A cat will usually go through a recurring or unusually long bout of frightened or terrified meows.
Licking, drooling, or yawning
Yawning is not just a sign of being sleepy. Your dog yawns when it feels bored, tired, or worried. It is also likely to lick and drool too much when it is nervous or agitated.
Cats are notorious for being fastidious about their grooming. When your cat licks itself bald or raw, however, you can be sure that it is undergoing a great deal of stress.
Loss of appetite
If your dog shows no interest in its food or even stops eating entirely, it may be showing signs of stress or even anorexia or some similar underlying health condition.
Cats are generally considered to be aloof. If your cat constantly hides from you and the other people in the house, however, it may be having problems with stress.
The same goes for dogs. Even if your dog likes to be alone every once in a while, if it keeps to itself most of the time, it may be suffering from stress or anxiety.
Digestive issues like constipation or diarrhea
Many digestive issues are associated with food intolerance. However, they can also be a result of stress. Bring your dog to a veterinarian if the problem seems severe or if it lasts for more than 24 hours.

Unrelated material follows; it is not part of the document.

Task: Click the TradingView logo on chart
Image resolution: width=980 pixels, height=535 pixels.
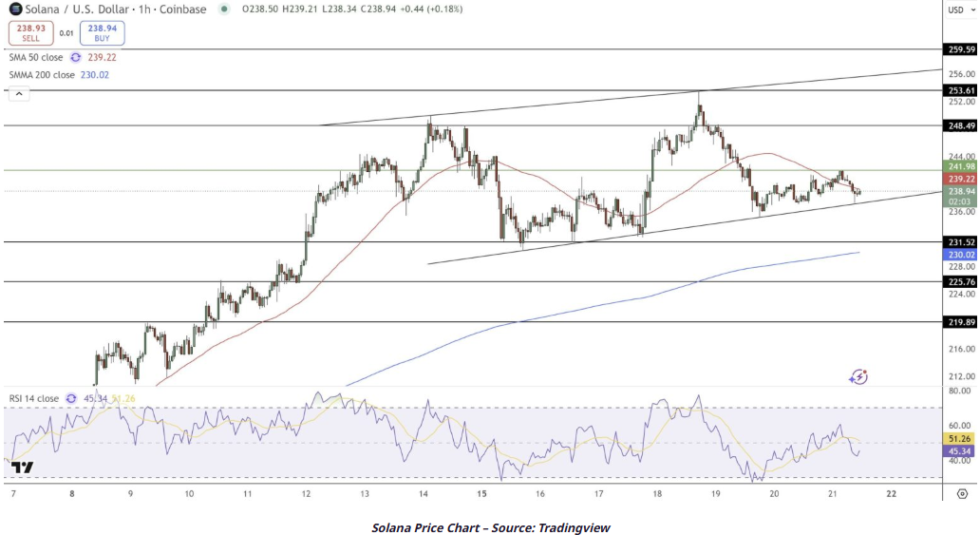Action: coord(23,468)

By now, you probably are already familiar with your dog’s sleeping schedule. If your cat or dog sleeps more than usual or exhibits lethargic behavior, talk to your veterinarian.
Aggressive behavior towards other animals
When your dog initiates fights or shows unusual aggressive behavior towards other dogs or other animals, the behavior may be indicative of stress.
How to Prevent Stress in Dogs
If your dog shows symptoms associated with stress, take it to a veterinarian right away to rule out underlying health issues.
However, there are some things you can do to alleviate stress before it can cause bigger problems for your dog.
- Provide enough high-quality dog food, water, and litter space.
What you feed your dog is essential to its health and sense of well-being. Choose high-quality dog food that is appropriate to your dog’s life-stage and lifestyle.
If you have more than one dog, provide a sufficient number of feeding and water stations so that your dog does not have to worry about guarding its dish or being bullied by other dogs at meal times.
Provide adequate litter boxes. Keep them clean and comfortable. Put them in quiet areas so your dog can rest undisturbed.
- Put up adequate scratching and perching areas.
Dogs don’t like sharing scratching or perching areas. If you have a multi-dog household, provide ample perches and scratching posts so that your dog can mark its own territory and feel safe and secure.
- Provide ample play and cuddle time.
Play time stimulates your dog’s mind, provides exercise, and reduces stress. Give your dog or cat enough toys to play with. Spend about 20 minutes twice a day to engage your dog in play. Give it enough time to cuddle with you, too.
- Keep daily routine constant.
Dogs tend to get stressed out from sudden changes in their routine. If you have to introduce change, do it gradually. Otherwise, keep change at a minimum.
- Use stress-reducing products.
Ask your veterinarian about stress reducing products like pheromone products and CBD oil.
How Much CBD Should I Give My Dog with Stress?
Studies show that CBD has calming effects to help alleviate stress in dogs. It is not surprising to find a growing number of dog owners who use CBD to help their dog or cat deal with stress.
But how much CBD should you give your dog?
Many reliable CBD products put down the recommended dosage based on your dog’s weight. If you have reservations about the right dosage for your dog, talk to your veterinarian.